• _Exercise prompt_: Return verbatim the line containing "Task: Open M" together with all lines that follow it, through the end of the records.

• _Data under study_:
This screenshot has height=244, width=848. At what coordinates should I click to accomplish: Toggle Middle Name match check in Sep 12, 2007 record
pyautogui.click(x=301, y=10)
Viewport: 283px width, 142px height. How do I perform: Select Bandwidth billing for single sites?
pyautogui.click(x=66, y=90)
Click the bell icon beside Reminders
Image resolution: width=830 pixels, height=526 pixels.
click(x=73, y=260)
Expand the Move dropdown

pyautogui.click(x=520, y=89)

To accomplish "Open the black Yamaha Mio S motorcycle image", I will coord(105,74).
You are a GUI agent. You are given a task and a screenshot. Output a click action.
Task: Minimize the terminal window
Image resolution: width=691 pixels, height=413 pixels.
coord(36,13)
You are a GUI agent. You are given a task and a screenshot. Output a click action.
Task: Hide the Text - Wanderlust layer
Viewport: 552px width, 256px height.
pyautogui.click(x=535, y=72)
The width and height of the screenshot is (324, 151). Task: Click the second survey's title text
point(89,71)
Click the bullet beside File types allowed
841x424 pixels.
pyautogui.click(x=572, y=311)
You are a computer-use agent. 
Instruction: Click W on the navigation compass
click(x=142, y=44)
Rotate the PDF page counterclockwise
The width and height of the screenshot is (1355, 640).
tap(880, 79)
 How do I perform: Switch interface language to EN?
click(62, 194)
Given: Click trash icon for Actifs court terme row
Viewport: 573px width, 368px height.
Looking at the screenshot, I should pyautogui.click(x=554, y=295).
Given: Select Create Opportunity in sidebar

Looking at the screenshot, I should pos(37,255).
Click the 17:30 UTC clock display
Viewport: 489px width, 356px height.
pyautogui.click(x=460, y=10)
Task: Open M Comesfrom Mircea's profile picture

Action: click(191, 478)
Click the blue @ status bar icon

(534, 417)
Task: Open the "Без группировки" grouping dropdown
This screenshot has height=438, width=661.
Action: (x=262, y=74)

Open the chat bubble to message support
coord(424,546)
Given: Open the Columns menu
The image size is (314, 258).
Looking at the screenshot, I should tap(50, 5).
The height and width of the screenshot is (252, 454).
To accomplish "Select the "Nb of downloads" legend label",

• _Answer for the task_:
Task: Open M Comesfrom Mircea's profile picture

Action: click(191, 478)
Click the blue @ status bar icon

(534, 417)
Task: Open the "Без группировки" grouping dropdown
This screenshot has height=438, width=661.
Action: (x=262, y=74)

Open the chat bubble to message support
coord(424,546)
Given: Open the Columns menu
The image size is (314, 258).
Looking at the screenshot, I should tap(50, 5).
The height and width of the screenshot is (252, 454).
To accomplish "Select the "Nb of downloads" legend label",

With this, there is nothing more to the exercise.